Some of us love eating chili peppers. But, did you know that besides the burning sensation in your guts hot peppers might give you a headache?
A thunderclap headache is a potentially serious migraine-like condition. This article outlines the mechanisms behind thunderclap headaches and what causes them.
What Are Thunderclap Headaches?
A man ate the Carolina Reaper, the world’s hottest chili pepper, in an eating competition. What followed is a two-day ordeal with ferocious headaches which came fast and were extremely intensive. These headaches are known as thunderclap.
The symptoms of thunderclap headaches can be dramatic and may include:
- Nausea and vomiting
- Intensity peaks every 60 seconds
- Altered mental state
- Happen suddenly and severely
Why Do Thunderclap Headaches Happen?
RCVS, or reversible cerebral vasoconstriction syndrome, is the primary cause of thunderclap headaches. RCVS is a rare condition that makes the blood vessels in your head tighten, which limits blood supply to your brain. In some cases, it may be followed by a brain hemorrhage or a stroke.
However, prior to the abovementioned incident, there were no medical reports of thunderclap headaches caused by hot peppers. Doctors speculate that capsaicin, a chemical found in chili peppers, triggers the sympathetic nervous system.
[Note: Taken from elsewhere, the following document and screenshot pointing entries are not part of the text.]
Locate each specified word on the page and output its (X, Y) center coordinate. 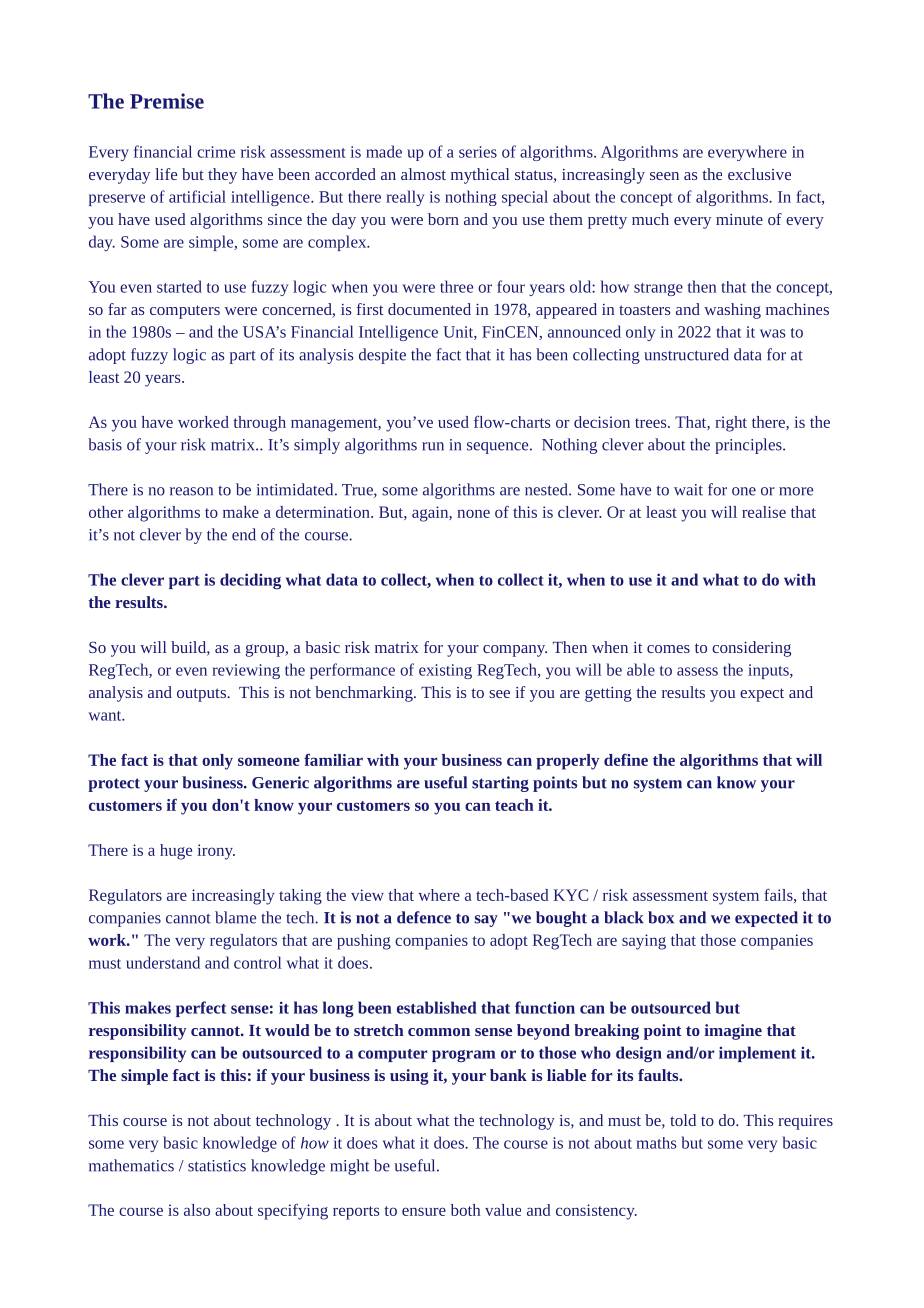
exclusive (759, 174)
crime (216, 152)
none (473, 513)
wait (688, 490)
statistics (217, 1166)
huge (176, 852)
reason (191, 491)
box (661, 917)
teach (514, 805)
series (478, 152)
Increased activity in the sympathetic nervous system is a mechanism that can induce RCVS. This may be the reason why you might experience a thunderclap headache when eating chili peppers. But, in some cases thunderclap headaches are an indicator of other more serious conditions. So if you suffer from these symptoms, you should immediately seek medical help.
You don’t need to worry because eating hot peppers won’t immediately result in thunderclap headaches. But, RCVS may be a symptom of an impending stroke or other vascular conditions. We hope this article helped you understand thunderclap headaches and what causes them.